Work order >> Go on with the blog below about running Linux on laptops, starting right after its last sentence.

━━━━━ Excerpted passage

09/10/2010

Big problems with simple solutions

Number one: KnetworkManager claims "Network Management disabled", no matter what you do in YaST. This had me triple-boot Kubuntu for a few weeks, until Kubuntu had the same problem after a botched hibernation.
This worked on both for me:
Edit /var/lib/NetworkManager/NetworkManager.state Make sure it says NetworkingEnabled=true.

Number two: With the fixed network settings in place, I did a system update including a new kernel. What came up after the boot menu: "File not found ... You need to load kernel first"
Ouch. OK … google … The Kubuntu grub has to be told about SuSE's new kernel. I bang my head on the desk a few times (can't hurt, apparently there's nothing viable in it anyway) and run sudo update-grub in Kubuntu.

14/08/2010

Samsung SCX-4200 on Kubuntu 10.04

Short summary: Don't use Samsung's Unified Driver (which worked OK on SuSE). The scanner works plug-and-play with Skanlite (not in Kubuntu default install, btw), and the printer works after adding it in CUPS without proprietary drivers.

09/08/2010

Murphy's law - or triple boot using a thumb drive

The good: Windows 7's partitioner is great.
The bad: I did some update on Saturday afternoon which completely fried my KNetworkManager (it keeps claiming "Network management disabled", no matter what I do) - which is not good, considering that the unstable university wireless keeps kicking me out and I have to run YaST's network settings every time to reconnect. Also, for some reason, 11.3's suspend to RAM feature which I had really liked before in terms of shutdown/wake-up speed, froze my system several times. Not exactly good, either.

27/07/2010

OpenSuSE 11.3 - less fun on a Samsung P35 - ATI woes continued

After the tremendously positive testing results of avocadohead with Tisiphone, I tried my luck some days ago with 11.3 on Thukydides, a Samsung P35 notebook, not the newest hardware and unfortunately with an ATI graphic card.

23/07/2010

Why it's a bad time to buy a laptop right now

Tisiphone is getting old and slightly cracked around the edges, so I thought it might be time for a replacement. After all, two major reasons to move to the US are cheap clothes (girls) and hardware (guys).
I don't want to indulge in product placement but the Asus U30Jc looked quite sexy to me: a moderately fast i3 processor, 13 inch, not too heavy, widescreen, 8-10 hours battery life, at least a partial aluminium case, hybrid graphics and significantly cheaper than a comparable MacBook Pro (and before daWuzzzz starts a war in the comments section: the hardware-optimised OS on the Mac is no good if you intend to run Linux...)
Ay, there's the rub: hybrid graphics on Linux is still in early development, and apparently the Nvidia Optimus technology (check out this Nvidia whitepaper for specs) would need a major Xorg makeover to function.
I'd consider just getting the machine and waiting for Xorg/driver updates, if I could at least use the Nvidia chip all the time or manually switch with a server reboot, but apparently one is confined to the Intel-on-board chip right now. Nvidia blames Xorg and has better things to do than work towards a solution and the Linux hybrid graphics hackers concentrate more on getting the conventional switching setup to work.
I really don't like settling on an older model just for compatibility reasons and I have forsworn ATI forever (don't start me on driver issues), so I'll see what transpires and in any case wait for the USB3-capable chipsets to become standard.

━━━━━━━━━━
━━━━━ Information shown

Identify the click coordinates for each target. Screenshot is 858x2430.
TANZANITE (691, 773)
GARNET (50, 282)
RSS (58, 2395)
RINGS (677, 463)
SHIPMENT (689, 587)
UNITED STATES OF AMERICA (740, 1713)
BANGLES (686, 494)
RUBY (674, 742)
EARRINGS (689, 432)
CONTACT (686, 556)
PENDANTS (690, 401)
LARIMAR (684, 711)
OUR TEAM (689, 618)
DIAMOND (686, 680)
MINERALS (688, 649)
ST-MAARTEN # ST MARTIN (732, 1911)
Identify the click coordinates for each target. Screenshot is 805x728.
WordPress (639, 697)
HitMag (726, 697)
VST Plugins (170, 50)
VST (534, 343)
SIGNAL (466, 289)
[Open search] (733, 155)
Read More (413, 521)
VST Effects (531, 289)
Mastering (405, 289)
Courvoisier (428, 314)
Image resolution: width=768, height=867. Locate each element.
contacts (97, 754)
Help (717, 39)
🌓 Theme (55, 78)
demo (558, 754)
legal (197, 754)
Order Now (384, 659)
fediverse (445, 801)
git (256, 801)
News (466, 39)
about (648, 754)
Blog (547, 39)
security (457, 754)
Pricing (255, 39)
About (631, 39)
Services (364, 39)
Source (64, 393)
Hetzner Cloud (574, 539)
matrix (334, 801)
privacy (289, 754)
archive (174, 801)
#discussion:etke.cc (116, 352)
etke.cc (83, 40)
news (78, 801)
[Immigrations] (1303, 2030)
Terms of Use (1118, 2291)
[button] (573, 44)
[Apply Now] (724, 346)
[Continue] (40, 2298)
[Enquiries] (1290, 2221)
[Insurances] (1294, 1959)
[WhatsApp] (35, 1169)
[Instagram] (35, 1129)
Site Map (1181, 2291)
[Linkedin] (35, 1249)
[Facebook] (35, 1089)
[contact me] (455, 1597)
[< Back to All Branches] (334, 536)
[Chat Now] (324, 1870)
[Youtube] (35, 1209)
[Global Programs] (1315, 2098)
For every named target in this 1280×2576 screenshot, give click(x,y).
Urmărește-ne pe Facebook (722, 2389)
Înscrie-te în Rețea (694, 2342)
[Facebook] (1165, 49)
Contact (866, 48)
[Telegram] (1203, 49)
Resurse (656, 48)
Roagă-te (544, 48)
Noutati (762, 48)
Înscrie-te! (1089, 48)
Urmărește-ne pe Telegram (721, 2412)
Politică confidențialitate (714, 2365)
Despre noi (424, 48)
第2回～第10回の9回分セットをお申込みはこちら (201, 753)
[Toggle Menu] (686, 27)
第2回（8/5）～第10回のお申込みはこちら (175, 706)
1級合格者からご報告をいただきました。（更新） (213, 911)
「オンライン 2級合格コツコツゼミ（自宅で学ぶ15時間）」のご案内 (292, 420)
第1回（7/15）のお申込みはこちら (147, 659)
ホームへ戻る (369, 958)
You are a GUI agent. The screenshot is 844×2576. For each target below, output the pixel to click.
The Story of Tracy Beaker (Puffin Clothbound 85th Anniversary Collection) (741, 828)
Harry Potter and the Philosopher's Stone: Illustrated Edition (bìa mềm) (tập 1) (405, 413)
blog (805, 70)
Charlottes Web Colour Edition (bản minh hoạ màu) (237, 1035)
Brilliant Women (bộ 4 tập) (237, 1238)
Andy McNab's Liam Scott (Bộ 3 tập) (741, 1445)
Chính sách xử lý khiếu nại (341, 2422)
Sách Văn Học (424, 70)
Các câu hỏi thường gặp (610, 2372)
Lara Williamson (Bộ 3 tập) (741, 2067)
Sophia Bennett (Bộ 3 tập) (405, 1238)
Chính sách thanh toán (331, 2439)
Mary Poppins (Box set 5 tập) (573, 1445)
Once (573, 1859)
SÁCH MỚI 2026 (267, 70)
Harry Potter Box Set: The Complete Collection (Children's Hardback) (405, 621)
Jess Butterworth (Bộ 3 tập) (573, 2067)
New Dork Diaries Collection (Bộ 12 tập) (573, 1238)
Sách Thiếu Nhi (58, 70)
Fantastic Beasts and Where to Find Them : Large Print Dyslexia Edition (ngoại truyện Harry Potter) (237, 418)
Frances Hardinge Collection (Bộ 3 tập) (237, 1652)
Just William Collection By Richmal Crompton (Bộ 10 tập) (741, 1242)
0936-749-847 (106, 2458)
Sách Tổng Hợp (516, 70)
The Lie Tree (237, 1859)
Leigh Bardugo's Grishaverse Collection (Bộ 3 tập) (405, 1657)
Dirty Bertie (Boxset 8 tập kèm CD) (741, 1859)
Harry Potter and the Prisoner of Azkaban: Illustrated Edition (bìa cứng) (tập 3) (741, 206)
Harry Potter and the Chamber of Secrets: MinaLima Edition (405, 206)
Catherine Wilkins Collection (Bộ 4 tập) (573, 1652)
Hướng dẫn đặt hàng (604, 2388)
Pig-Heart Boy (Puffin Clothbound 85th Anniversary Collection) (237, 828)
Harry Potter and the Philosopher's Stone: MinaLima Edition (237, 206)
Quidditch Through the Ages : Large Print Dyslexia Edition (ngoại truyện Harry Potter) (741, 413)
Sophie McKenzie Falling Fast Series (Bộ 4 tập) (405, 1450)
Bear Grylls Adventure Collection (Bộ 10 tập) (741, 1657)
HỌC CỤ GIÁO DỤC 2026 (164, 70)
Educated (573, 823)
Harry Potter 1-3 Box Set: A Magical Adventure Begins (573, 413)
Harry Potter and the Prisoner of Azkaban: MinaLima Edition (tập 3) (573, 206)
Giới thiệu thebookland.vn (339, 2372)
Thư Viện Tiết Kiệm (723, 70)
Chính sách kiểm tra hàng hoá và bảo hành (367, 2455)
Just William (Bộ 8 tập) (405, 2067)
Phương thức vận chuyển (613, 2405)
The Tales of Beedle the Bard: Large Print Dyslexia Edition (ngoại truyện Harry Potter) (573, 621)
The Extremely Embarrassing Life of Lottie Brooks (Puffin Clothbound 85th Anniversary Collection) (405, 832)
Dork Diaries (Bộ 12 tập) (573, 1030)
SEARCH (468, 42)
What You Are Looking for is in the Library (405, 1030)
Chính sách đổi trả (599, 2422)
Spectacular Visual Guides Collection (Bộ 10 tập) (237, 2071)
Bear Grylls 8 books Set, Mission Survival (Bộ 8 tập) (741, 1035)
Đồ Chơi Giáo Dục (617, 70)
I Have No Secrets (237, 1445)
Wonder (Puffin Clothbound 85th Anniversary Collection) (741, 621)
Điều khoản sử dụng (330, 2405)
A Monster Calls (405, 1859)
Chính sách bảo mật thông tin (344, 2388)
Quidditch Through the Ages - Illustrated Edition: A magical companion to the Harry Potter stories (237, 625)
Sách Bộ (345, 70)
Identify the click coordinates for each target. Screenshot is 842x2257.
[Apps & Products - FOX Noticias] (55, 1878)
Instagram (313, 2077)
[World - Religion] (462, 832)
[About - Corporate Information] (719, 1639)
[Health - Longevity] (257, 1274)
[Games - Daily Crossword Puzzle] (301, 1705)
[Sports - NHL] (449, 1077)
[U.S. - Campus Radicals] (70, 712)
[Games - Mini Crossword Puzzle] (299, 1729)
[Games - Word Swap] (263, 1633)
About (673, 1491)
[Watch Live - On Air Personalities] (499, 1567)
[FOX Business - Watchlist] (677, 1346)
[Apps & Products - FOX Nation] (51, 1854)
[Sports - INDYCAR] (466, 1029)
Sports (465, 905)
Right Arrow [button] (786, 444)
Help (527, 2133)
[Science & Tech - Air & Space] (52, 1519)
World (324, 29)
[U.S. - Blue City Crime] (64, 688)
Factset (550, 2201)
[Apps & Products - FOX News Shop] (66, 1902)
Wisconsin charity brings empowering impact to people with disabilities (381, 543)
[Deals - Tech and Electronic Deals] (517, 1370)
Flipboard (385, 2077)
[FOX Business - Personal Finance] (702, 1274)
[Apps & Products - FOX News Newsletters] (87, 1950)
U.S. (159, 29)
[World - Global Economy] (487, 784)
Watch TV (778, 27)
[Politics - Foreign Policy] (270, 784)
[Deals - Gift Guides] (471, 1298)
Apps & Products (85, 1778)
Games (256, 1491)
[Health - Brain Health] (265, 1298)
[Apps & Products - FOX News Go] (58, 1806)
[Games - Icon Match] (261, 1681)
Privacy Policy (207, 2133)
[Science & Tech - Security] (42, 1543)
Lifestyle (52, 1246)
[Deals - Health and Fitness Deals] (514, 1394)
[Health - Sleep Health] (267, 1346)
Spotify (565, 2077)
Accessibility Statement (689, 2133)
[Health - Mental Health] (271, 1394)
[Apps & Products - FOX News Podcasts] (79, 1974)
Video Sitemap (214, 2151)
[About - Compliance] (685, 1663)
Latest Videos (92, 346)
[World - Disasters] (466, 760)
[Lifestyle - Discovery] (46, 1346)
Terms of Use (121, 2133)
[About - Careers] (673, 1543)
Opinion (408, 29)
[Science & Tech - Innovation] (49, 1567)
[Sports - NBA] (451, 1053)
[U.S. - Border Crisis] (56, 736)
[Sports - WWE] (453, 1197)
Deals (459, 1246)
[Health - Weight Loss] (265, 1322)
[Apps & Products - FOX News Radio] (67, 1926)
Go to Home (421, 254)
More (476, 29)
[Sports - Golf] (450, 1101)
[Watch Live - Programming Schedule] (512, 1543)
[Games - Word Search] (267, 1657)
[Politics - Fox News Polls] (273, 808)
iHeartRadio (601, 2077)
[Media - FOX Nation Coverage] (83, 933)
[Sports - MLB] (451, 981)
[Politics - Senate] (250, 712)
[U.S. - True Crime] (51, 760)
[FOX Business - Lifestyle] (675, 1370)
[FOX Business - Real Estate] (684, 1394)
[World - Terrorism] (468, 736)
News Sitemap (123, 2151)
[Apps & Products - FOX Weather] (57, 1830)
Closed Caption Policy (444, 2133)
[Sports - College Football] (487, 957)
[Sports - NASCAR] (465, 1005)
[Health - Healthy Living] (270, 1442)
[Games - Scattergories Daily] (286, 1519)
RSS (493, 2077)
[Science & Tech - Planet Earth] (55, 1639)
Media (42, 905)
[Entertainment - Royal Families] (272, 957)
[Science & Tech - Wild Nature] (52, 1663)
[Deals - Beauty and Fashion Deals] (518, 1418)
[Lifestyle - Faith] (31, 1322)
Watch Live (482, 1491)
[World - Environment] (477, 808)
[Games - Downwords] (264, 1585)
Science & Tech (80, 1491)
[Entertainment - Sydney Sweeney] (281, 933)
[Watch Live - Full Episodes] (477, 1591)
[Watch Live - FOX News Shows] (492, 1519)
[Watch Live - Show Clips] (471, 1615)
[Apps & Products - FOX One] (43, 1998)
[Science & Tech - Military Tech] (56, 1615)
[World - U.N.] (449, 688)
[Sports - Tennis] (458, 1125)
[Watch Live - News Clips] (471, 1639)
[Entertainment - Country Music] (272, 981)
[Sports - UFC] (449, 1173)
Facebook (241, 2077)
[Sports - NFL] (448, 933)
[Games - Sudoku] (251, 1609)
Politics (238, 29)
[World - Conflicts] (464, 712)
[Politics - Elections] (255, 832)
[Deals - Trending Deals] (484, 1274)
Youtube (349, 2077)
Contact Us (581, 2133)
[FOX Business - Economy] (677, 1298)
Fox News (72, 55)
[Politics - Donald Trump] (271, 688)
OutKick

━━━━━━━━━━

Task response >>
I think I'll have to go on a major frustration shopping spree now - in this town, it should be easy to spend the equivalent of a quite high-end notebook on shoes and handbags.
Update (7/26): There seems to be slight progress on the vga_switcheroo front with the nouveau drivers on an Asus N61 with an Optimus card according to the hybrid-graphics mailing list - they didn't specify the exact model (hopefully the N61Jq, it's the only one with Optimus).

22/07/2010

ntfsclone - a nice tool for dealing with ntfs partitions

Again another crashed harddrive... (maybe we should start a counter on this blog how many crashed harddrives we already got through?)

By chance, I fell over a tool called ntfsclone using gparted, because in the error analysis of the damaged harddrive showed up a tool tip to use ntfsclone to get an image of the partition before doing anything else.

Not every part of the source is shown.